Task statement
When you reach the line containing "Given: Open the Trilhas map icon" in the records below, start copying exactly, and stop once you have copied the line containing "This screenshot has height=484, width=1225.".

┌──

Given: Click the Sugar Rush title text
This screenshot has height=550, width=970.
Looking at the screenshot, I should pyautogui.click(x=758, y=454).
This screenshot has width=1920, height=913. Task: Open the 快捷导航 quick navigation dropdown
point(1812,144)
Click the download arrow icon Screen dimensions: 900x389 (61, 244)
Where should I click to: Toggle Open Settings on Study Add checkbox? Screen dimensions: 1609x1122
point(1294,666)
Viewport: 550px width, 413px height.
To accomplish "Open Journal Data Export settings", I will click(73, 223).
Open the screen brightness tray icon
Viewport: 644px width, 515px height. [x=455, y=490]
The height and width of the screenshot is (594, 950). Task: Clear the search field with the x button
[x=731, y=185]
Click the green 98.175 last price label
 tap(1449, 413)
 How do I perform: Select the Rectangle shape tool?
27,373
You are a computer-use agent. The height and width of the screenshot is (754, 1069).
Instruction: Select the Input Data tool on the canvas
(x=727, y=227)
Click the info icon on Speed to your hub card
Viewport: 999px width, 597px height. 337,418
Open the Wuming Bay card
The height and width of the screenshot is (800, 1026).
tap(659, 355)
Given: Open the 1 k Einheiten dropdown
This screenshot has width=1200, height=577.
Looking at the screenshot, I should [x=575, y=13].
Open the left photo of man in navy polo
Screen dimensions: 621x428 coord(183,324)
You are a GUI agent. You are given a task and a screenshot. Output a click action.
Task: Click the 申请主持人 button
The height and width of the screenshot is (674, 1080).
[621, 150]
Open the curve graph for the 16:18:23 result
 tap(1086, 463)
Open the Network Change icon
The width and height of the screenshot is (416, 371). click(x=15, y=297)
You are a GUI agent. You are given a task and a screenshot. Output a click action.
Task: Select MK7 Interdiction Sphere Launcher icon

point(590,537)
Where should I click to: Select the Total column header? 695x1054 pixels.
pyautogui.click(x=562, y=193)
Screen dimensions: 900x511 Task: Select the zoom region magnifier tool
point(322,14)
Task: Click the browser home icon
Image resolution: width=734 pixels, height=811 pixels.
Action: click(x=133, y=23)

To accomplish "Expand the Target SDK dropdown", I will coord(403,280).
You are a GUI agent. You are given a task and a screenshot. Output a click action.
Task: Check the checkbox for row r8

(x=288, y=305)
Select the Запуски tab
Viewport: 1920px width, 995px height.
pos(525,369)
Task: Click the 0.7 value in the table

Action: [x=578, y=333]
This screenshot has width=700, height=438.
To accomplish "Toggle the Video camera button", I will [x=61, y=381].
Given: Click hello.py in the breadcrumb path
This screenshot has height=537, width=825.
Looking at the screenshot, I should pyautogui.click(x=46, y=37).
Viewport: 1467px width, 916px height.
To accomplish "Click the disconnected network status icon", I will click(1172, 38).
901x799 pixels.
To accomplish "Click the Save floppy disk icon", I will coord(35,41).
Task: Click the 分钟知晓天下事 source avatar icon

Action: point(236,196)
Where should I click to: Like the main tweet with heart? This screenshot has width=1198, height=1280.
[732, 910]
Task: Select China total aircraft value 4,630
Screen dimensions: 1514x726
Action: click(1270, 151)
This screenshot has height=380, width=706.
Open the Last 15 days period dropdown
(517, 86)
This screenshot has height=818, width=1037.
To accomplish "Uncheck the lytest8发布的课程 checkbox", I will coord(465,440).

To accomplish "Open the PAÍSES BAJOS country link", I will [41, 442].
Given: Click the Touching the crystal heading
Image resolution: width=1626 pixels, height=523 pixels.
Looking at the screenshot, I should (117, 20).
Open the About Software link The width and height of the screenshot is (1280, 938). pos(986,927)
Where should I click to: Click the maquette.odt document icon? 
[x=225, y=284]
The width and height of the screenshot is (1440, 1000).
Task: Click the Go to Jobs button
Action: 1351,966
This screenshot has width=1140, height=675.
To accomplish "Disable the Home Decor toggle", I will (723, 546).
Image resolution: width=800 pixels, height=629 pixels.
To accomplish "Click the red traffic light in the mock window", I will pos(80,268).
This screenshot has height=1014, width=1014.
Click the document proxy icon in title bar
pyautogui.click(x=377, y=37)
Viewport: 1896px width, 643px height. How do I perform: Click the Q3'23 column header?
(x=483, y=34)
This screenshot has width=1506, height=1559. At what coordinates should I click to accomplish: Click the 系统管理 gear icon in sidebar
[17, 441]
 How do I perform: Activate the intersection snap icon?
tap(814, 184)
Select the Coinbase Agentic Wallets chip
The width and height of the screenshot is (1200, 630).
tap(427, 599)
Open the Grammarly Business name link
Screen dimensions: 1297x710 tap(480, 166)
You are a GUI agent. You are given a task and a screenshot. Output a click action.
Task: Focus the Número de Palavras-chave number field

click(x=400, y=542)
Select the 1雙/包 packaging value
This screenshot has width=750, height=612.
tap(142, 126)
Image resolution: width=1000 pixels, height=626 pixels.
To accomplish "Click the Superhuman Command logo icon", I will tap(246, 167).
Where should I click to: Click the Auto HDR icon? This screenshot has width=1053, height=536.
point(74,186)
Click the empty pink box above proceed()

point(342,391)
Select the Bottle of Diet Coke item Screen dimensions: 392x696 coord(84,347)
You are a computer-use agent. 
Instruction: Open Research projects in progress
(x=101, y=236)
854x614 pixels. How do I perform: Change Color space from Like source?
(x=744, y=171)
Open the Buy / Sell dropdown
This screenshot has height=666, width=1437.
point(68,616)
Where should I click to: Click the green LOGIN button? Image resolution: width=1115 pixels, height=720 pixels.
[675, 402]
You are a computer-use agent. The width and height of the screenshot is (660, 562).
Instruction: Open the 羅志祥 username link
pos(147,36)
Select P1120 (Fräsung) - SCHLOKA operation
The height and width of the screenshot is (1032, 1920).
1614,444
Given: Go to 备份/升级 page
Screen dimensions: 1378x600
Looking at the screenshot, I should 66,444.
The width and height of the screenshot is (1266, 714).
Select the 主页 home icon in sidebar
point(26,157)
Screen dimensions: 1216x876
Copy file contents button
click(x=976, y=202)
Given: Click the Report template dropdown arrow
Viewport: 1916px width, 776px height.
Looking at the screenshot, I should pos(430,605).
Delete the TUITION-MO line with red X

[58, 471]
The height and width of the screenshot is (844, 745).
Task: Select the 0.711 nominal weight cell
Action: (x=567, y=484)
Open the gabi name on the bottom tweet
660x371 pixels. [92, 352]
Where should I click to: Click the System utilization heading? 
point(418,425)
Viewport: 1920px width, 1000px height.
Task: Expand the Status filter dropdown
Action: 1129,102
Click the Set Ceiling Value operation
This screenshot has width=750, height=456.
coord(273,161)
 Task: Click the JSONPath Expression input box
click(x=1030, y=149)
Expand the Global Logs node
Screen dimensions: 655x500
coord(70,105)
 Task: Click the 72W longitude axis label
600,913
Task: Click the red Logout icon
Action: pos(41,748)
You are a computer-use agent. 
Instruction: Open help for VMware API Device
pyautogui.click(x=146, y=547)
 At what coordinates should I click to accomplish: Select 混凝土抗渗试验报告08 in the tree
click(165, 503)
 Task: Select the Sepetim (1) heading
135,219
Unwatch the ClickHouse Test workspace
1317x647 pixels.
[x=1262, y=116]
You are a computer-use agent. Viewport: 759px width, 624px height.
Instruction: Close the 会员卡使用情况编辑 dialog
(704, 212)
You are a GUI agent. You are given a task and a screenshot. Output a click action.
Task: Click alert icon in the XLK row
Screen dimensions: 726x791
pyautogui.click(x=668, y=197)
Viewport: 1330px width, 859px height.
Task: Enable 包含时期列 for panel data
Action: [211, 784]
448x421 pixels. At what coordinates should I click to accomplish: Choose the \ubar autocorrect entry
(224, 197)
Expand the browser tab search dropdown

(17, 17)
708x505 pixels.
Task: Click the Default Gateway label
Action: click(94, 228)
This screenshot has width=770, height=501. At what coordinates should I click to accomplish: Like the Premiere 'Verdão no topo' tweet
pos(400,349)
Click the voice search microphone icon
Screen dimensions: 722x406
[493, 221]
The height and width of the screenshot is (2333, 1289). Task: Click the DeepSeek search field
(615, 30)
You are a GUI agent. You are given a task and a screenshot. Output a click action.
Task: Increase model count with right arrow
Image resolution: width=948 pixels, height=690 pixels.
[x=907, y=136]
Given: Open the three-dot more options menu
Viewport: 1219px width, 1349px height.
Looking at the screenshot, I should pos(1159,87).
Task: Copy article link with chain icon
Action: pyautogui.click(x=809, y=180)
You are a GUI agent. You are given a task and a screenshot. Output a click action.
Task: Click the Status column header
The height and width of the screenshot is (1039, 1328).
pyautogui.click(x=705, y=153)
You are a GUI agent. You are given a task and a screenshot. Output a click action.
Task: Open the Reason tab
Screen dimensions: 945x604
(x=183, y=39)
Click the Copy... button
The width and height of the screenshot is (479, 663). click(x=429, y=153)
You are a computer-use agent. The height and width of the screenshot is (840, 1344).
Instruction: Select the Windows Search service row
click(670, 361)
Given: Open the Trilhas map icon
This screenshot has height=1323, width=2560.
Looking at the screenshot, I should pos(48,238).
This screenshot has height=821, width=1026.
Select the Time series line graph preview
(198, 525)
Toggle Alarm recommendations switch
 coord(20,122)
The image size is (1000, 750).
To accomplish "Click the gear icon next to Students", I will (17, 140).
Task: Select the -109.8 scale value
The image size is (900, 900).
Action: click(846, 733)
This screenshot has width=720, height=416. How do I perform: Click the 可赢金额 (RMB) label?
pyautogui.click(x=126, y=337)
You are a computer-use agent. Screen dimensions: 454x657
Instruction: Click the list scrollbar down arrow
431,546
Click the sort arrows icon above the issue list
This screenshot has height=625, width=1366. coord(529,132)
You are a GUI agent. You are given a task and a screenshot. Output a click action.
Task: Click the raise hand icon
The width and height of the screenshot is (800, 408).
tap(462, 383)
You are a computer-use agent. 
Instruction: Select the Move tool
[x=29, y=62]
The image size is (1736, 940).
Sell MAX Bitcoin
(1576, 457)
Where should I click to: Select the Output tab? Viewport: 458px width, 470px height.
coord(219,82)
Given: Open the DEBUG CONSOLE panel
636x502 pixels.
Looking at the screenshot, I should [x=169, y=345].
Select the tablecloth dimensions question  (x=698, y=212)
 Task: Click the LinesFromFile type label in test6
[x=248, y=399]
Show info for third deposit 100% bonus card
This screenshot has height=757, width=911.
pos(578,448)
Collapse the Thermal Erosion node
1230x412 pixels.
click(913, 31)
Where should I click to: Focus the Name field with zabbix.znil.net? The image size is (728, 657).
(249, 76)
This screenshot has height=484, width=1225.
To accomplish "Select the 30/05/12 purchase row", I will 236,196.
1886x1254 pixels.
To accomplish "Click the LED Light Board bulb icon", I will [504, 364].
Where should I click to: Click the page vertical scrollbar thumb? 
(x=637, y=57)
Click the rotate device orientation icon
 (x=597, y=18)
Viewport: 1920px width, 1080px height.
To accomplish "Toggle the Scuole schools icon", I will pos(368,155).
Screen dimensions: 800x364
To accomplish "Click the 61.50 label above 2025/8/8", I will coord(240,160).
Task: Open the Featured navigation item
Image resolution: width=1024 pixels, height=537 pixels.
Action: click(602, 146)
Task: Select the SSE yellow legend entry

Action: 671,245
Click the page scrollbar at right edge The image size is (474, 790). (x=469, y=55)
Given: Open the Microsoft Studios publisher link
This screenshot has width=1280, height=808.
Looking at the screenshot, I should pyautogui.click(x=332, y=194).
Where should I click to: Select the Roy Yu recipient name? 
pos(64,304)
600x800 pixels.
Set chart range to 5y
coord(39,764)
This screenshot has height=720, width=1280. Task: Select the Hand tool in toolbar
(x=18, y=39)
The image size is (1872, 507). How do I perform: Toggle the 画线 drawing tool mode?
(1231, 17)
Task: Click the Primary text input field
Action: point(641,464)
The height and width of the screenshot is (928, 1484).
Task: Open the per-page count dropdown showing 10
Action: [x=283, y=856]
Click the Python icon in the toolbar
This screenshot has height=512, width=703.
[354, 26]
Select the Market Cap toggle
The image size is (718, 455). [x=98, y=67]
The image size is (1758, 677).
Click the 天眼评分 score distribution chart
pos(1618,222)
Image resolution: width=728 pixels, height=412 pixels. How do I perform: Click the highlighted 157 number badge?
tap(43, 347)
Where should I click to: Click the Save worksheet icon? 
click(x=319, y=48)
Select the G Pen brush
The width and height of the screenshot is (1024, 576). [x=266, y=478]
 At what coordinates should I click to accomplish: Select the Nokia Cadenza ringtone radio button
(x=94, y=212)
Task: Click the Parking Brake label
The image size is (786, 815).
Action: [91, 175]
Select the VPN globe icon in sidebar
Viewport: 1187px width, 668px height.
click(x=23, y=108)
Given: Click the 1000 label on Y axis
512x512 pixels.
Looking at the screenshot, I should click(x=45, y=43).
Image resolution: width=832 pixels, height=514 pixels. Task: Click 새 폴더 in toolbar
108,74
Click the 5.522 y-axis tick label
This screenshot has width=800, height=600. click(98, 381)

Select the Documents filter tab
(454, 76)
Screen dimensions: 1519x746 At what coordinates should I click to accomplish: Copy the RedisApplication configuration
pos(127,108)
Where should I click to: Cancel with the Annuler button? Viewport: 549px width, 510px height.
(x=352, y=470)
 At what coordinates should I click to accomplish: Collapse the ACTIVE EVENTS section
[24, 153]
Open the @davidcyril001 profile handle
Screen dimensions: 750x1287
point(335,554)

└──

Response for this exercise
Given: Open the Trilhas map icon
This screenshot has height=1323, width=2560.
Looking at the screenshot, I should pos(48,238).
This screenshot has height=821, width=1026.
Select the Time series line graph preview
(198, 525)
Toggle Alarm recommendations switch
 coord(20,122)
The image size is (1000, 750).
To accomplish "Click the gear icon next to Students", I will (17, 140).
Task: Select the -109.8 scale value
The image size is (900, 900).
Action: click(846, 733)
This screenshot has width=720, height=416. How do I perform: Click the 可赢金额 (RMB) label?
pyautogui.click(x=126, y=337)
You are a computer-use agent. Screen dimensions: 454x657
Instruction: Click the list scrollbar down arrow
431,546
Click the sort arrows icon above the issue list
This screenshot has height=625, width=1366. coord(529,132)
You are a GUI agent. You are given a task and a screenshot. Output a click action.
Task: Click the raise hand icon
The width and height of the screenshot is (800, 408).
tap(462, 383)
You are a computer-use agent. 
Instruction: Select the Move tool
[x=29, y=62]
The image size is (1736, 940).
Sell MAX Bitcoin
(1576, 457)
Where should I click to: Select the Output tab? Viewport: 458px width, 470px height.
coord(219,82)
Given: Open the DEBUG CONSOLE panel
636x502 pixels.
Looking at the screenshot, I should [x=169, y=345].
Select the tablecloth dimensions question  (x=698, y=212)
 Task: Click the LinesFromFile type label in test6
[x=248, y=399]
Show info for third deposit 100% bonus card
This screenshot has height=757, width=911.
pos(578,448)
Collapse the Thermal Erosion node
1230x412 pixels.
click(913, 31)
Where should I click to: Focus the Name field with zabbix.znil.net? The image size is (728, 657).
(249, 76)
This screenshot has height=484, width=1225.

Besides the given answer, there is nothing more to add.